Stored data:
Content starts
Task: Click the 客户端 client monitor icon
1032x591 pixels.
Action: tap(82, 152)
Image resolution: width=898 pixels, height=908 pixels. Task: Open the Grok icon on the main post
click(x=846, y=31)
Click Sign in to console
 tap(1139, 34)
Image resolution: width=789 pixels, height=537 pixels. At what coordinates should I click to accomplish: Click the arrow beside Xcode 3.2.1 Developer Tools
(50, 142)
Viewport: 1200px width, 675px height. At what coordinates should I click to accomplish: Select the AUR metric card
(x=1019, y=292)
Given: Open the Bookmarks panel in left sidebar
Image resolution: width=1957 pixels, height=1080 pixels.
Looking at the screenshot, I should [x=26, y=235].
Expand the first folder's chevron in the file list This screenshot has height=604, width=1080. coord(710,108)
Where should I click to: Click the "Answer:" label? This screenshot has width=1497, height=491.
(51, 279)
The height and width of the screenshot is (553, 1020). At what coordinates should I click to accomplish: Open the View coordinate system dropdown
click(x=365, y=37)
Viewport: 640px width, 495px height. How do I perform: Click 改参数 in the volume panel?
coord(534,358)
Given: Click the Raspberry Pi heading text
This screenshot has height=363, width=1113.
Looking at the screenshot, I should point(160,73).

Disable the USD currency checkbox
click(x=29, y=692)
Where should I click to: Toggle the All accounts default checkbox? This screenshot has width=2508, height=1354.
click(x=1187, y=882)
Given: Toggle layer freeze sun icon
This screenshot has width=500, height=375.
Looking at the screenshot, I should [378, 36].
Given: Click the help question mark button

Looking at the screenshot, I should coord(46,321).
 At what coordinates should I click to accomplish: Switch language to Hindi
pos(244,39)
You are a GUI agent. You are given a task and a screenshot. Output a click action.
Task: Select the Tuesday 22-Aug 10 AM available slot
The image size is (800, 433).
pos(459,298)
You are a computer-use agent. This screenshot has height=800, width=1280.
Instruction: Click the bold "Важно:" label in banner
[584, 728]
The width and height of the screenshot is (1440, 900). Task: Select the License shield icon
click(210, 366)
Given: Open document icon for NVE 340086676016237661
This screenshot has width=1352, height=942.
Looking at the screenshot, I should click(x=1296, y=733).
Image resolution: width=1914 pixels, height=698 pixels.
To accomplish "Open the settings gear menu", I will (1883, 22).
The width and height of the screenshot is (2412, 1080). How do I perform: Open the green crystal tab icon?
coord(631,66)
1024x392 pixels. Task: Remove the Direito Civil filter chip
Content ends
If a line above holds the string "agent", copy it out.

= OUTPUT BELOW =
You are a GUI agent. You are given a task and a screenshot. Output a click action.
You are a computer-use agent. This screenshot has height=800, width=1280.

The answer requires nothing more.